Tony Blair will appeal directly to the middle classes today, asking them not to desert the NHS and state schools by promising to accelerate his controversial reforms to public services.

Tony Blair will appeal directly to the middle classes today, asking them not to desert the NHS and state schools by promising to accelerate his reforms to public services.

The Prime Minister will defy threats of industrial unrest from the four biggest trade unions by committing the Government to stepping up the pace of change to create more personalised public services. In remarks that risk infuriating left-wing trade union leaders, he will say the Government needs to ensure the middle classes continue to see the public services are for them, and that the coalition of support for universal public services remains intact. "With growing capacity in our public services, we can now accelerate reform," he will say. "We have the opportunity to develop a new generation of personalised services where equity and excellence go hand in hand; services with more choice extended to everyone and not just to those that can afford to pay."

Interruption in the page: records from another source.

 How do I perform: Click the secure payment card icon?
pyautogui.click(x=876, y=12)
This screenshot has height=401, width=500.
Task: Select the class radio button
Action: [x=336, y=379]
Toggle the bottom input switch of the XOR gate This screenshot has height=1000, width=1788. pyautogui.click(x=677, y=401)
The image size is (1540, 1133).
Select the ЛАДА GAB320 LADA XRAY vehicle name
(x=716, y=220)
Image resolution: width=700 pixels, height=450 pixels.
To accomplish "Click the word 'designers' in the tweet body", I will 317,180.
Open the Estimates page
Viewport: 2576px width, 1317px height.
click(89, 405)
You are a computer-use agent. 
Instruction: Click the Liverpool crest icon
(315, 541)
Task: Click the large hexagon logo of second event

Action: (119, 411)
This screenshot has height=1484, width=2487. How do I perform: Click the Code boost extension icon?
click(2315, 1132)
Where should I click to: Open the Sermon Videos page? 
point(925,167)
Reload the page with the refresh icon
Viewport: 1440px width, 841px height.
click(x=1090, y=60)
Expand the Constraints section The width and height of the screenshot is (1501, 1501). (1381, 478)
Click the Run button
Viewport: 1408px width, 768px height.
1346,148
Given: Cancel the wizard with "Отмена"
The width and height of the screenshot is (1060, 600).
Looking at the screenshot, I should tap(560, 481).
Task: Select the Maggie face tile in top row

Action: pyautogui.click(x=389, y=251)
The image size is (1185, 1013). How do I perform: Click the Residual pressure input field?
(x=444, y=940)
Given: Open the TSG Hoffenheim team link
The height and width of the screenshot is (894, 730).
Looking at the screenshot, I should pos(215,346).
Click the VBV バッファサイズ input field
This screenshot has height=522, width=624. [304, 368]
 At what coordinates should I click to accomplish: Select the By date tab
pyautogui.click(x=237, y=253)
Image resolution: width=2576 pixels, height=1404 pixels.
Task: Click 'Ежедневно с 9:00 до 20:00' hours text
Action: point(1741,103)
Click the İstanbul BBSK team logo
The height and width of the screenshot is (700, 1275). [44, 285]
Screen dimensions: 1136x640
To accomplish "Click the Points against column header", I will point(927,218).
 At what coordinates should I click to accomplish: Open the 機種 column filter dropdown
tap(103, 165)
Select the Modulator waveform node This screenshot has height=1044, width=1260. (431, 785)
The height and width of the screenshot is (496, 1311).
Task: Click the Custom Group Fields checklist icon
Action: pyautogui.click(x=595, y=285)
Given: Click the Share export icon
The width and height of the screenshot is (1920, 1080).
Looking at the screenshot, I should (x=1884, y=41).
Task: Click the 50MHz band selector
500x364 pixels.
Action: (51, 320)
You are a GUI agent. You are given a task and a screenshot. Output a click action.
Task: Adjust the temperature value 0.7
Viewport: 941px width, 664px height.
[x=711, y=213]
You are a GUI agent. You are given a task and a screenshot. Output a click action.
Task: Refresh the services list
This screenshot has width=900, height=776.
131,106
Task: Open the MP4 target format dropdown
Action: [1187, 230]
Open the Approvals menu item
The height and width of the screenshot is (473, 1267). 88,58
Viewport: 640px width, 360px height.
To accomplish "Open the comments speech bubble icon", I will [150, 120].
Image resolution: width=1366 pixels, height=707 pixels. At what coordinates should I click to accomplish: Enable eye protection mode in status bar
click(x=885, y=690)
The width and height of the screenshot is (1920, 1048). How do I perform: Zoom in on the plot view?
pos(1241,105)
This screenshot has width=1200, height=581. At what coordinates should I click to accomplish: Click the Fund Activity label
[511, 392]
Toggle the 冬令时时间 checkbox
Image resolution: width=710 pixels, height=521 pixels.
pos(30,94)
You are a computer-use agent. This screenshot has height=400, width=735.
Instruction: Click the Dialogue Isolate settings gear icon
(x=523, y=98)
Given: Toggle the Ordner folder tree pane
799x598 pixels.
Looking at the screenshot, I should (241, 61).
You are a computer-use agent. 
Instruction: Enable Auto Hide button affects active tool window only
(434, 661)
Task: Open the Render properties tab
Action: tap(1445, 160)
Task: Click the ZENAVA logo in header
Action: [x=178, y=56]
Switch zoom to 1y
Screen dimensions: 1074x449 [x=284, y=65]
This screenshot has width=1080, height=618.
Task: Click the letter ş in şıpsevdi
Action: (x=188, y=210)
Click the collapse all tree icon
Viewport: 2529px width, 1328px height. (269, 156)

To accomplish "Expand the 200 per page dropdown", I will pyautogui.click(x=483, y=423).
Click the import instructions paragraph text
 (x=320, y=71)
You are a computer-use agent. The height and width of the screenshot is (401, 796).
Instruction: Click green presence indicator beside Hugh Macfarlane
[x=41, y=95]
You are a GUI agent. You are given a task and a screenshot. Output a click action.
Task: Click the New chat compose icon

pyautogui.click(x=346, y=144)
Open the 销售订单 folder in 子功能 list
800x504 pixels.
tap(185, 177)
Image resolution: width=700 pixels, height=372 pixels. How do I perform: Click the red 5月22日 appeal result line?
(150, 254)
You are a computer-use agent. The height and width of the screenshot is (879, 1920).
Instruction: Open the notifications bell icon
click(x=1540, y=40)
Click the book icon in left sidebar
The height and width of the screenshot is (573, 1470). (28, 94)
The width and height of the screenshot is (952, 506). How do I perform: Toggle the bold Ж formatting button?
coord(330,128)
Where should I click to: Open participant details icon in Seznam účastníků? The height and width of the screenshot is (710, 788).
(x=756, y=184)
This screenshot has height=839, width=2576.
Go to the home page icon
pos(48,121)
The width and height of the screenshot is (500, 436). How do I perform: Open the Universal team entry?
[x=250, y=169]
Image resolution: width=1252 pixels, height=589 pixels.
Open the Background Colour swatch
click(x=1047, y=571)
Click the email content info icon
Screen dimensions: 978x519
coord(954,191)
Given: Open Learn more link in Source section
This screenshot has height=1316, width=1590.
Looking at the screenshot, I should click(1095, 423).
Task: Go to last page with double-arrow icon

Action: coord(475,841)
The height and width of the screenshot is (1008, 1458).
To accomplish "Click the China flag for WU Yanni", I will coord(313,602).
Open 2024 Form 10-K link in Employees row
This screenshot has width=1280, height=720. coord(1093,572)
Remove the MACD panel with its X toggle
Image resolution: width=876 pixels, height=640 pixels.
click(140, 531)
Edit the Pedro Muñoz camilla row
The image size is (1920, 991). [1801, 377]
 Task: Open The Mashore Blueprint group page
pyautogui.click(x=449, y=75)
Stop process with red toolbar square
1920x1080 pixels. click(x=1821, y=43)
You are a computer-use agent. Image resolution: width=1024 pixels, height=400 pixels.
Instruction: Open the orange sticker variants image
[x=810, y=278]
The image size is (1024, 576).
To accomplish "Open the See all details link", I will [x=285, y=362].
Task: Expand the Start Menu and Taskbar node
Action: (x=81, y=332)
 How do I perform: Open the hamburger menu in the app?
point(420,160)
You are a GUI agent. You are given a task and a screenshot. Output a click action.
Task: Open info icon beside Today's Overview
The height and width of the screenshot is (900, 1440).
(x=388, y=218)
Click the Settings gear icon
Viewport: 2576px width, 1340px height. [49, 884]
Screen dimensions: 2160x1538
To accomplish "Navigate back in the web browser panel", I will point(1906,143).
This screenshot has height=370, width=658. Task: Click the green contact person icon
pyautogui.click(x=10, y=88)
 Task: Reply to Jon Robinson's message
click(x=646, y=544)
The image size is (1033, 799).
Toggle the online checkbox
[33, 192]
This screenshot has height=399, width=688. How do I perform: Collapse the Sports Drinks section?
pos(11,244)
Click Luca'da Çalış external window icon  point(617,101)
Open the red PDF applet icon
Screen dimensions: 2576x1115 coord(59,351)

Members of Unison, one of the big four, condemned the Prime Minister as "an arrogant warmonger" and a "liar'' but stopped short of calling for his resignation. More than 2,500 delegates at the union's annual conference voted by more than four to one against calls for Mr Blair to quit, but not one speaker offered support to the Prime Minister or his policies.

Leaders of Unison, Amicus, the Transport and General Workers' Union and the GMB want Mr Blair to tone down his reforms.